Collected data
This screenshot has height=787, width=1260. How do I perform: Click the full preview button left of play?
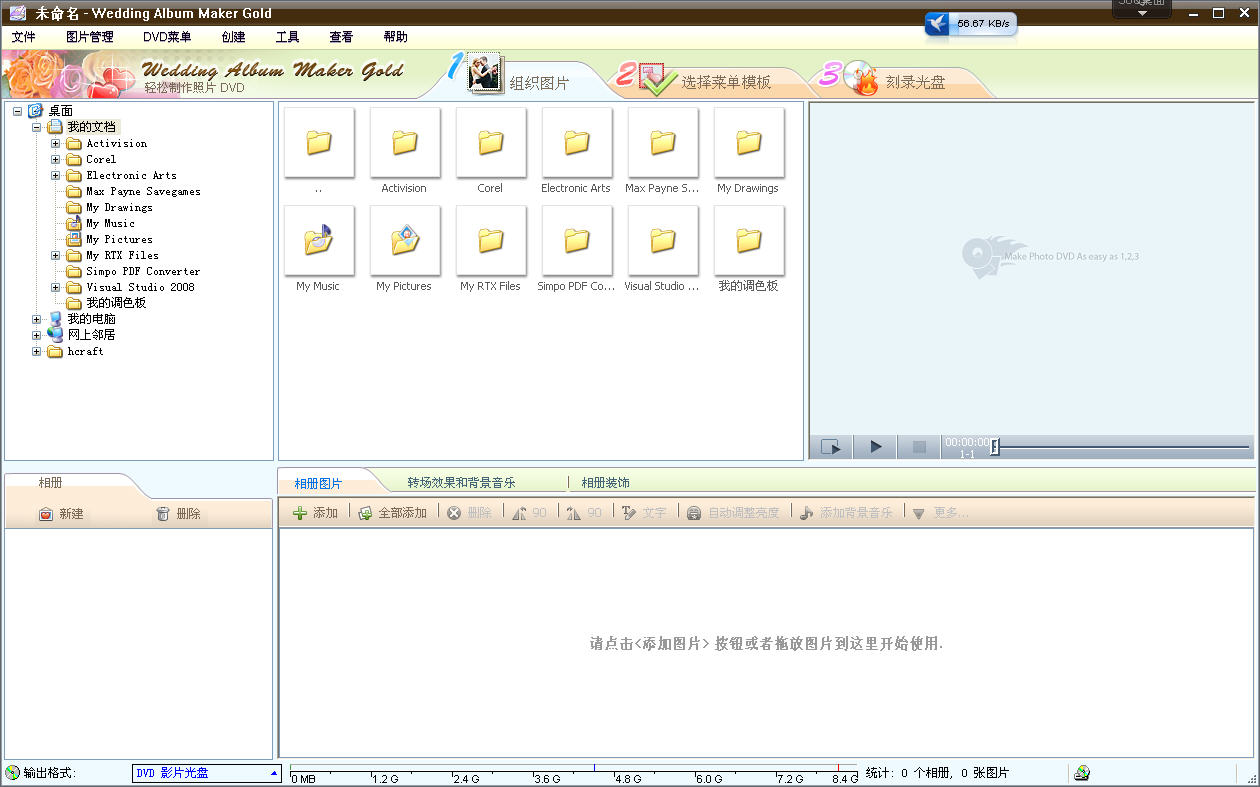831,447
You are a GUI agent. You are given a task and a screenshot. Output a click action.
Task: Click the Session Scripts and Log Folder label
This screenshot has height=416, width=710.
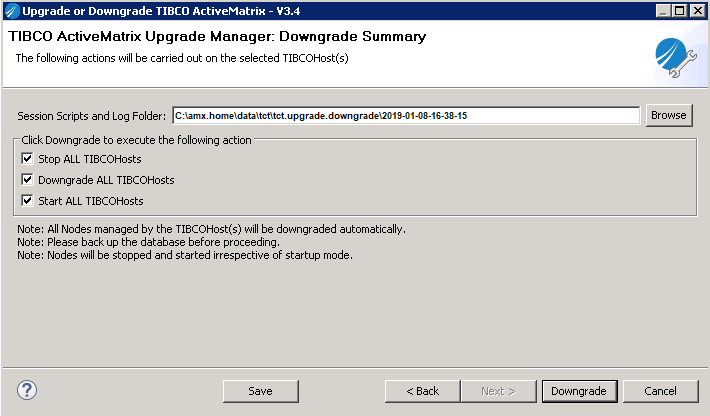click(x=92, y=116)
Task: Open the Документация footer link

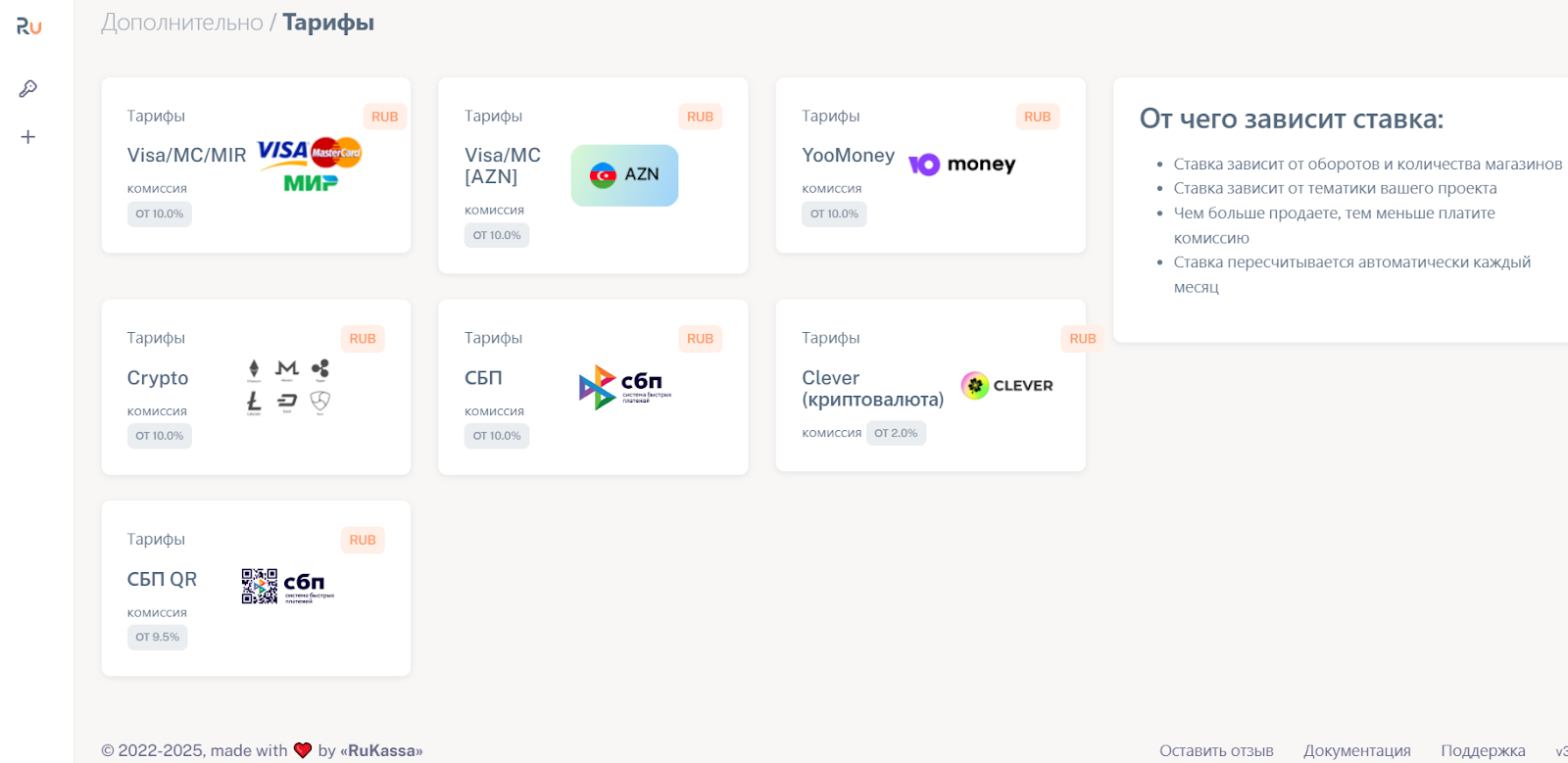Action: 1356,750

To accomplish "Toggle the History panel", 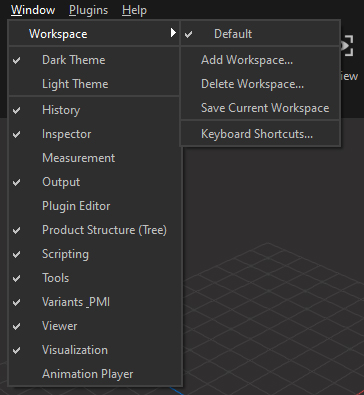I will click(95, 110).
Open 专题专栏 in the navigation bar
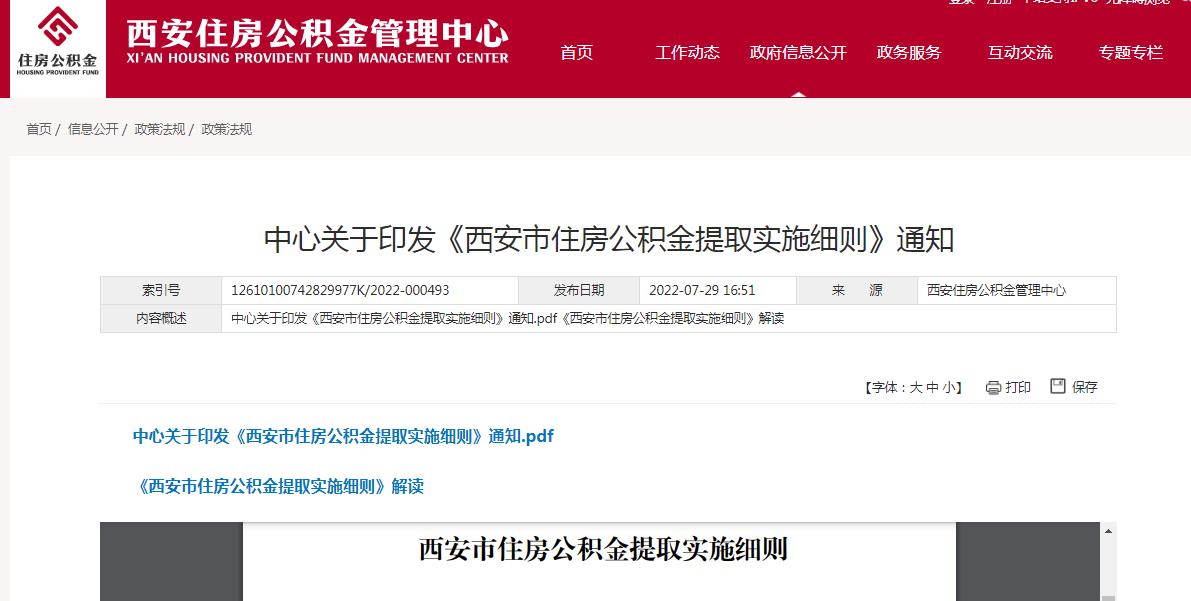This screenshot has height=601, width=1191. pyautogui.click(x=1131, y=53)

STATED EXERCISE: Copy out the lines between the one holding "You are a GUI" and the one holding "Action: 1356,750", with both of those included. Leave the pictures out.

FINAL RESULT:
You are a GUI agent. You are given a task and a screenshot. Output a click action.
Task: Click the Session Scripts and Log Folder label
This screenshot has height=416, width=710.
click(x=92, y=116)
Task: Open the Документация footer link

Action: 1356,750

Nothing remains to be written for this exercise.